Page and screen pointing data:
※

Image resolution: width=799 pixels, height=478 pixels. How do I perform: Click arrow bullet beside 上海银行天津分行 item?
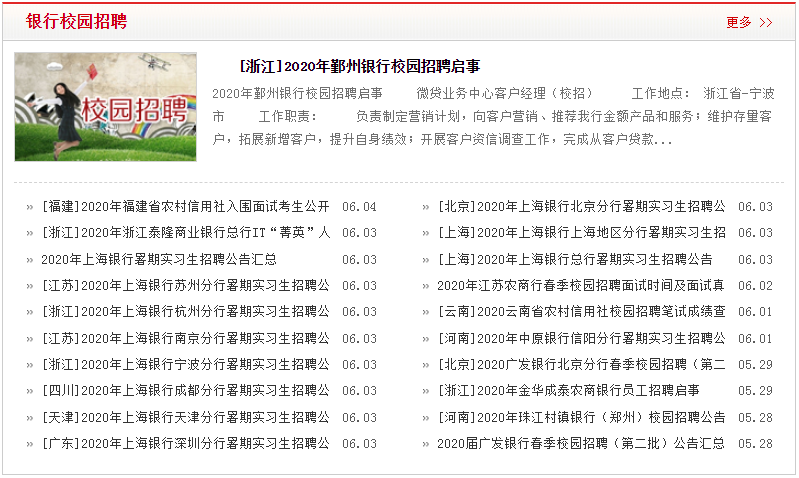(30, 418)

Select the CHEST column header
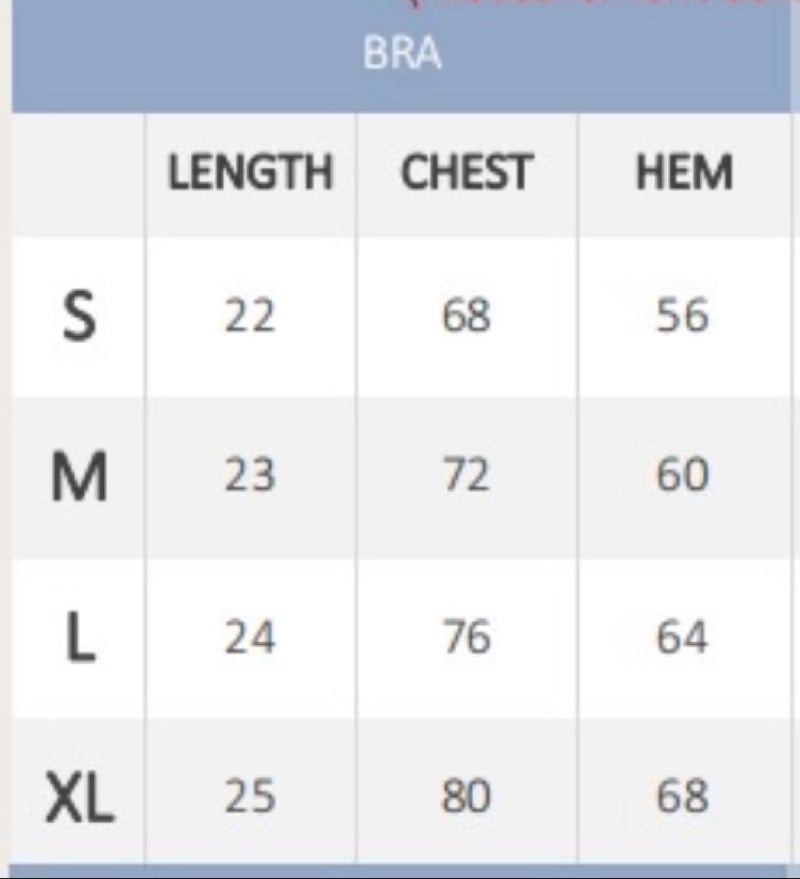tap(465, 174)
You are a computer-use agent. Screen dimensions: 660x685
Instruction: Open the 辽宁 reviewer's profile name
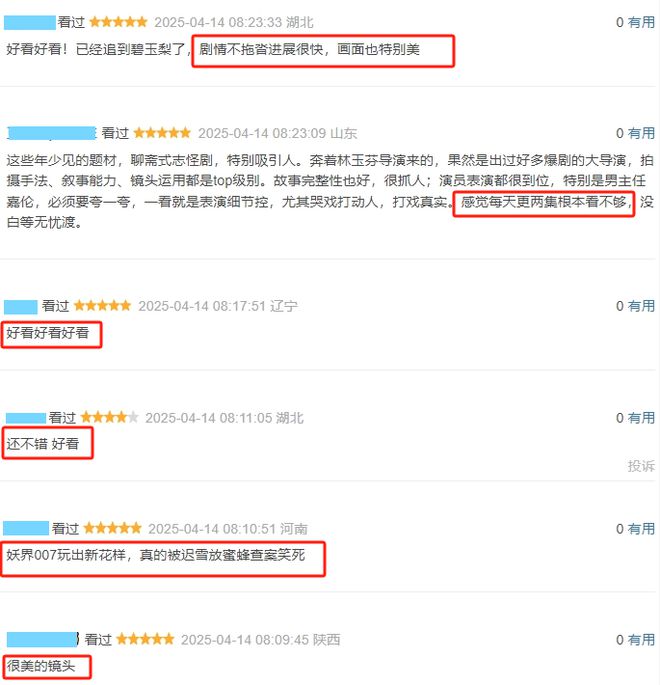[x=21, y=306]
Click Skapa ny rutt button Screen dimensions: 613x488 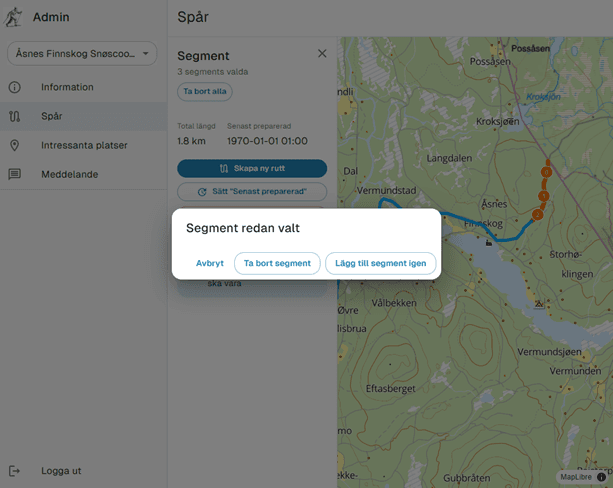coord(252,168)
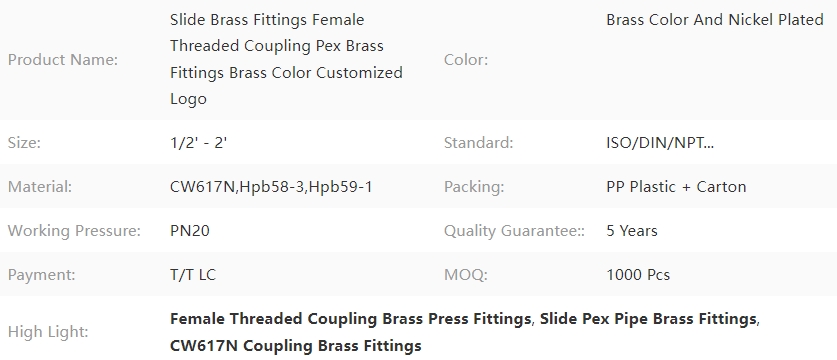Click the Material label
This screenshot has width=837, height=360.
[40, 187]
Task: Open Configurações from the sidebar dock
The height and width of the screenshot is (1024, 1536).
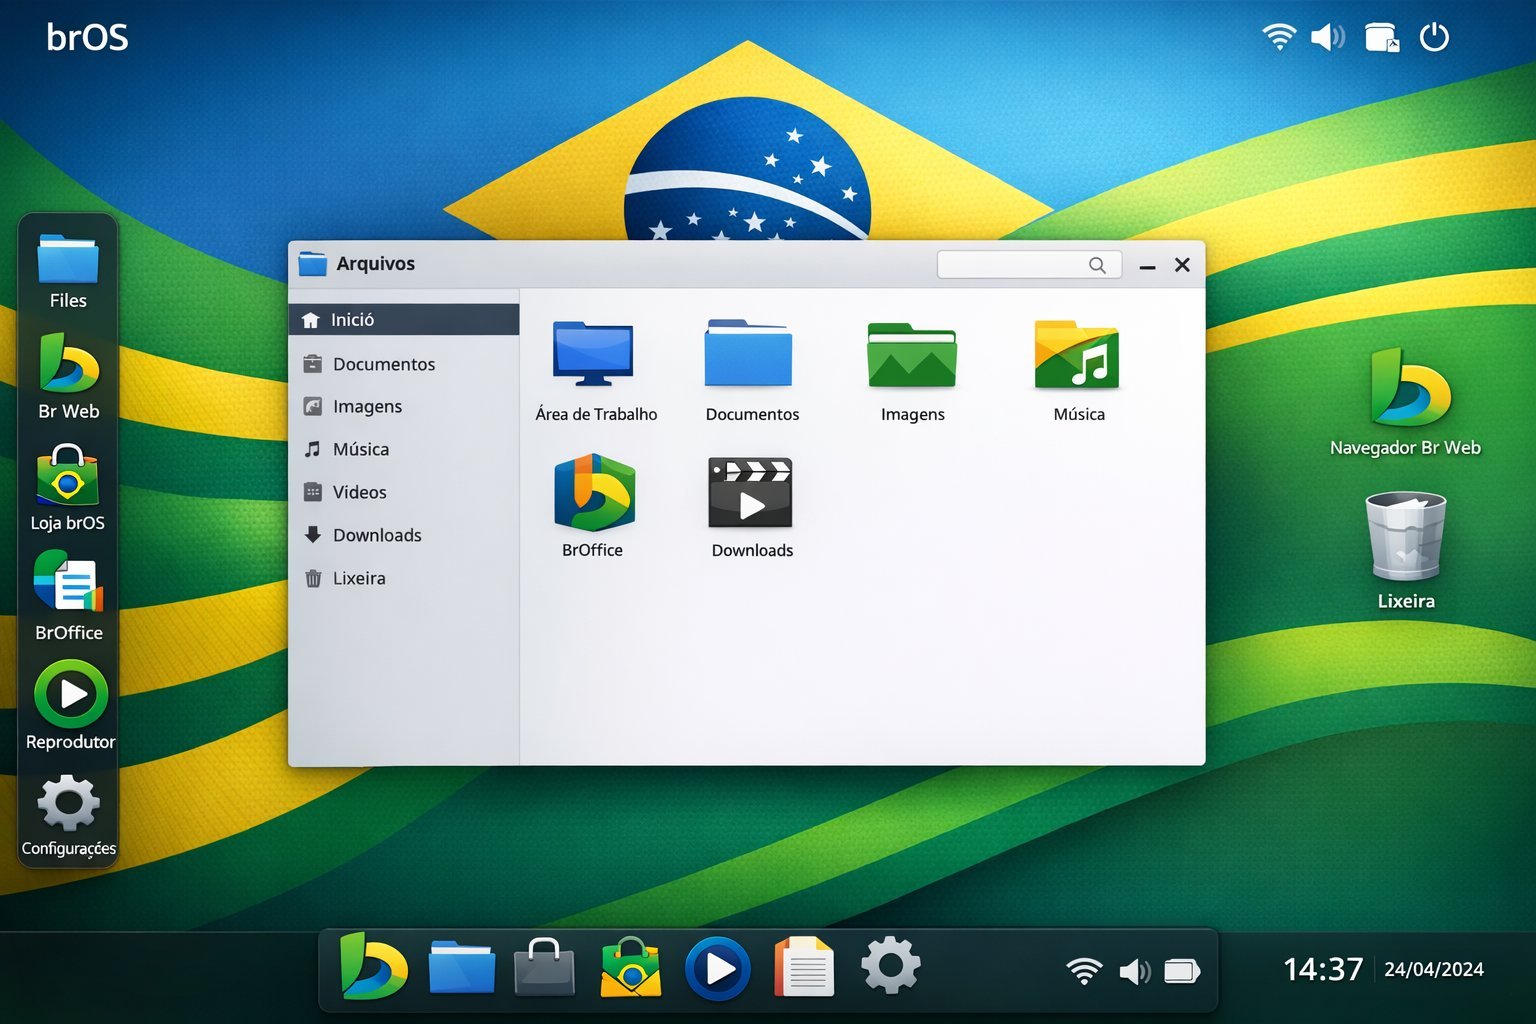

※

## Written request
Write out the entries again word for word, starting at the line that contains "Task: Open Configurações" and continuing through the end of the entries. Leave the pictures out of your answer.

## Written answer
Task: Open Configurações from the sidebar dock
The height and width of the screenshot is (1024, 1536).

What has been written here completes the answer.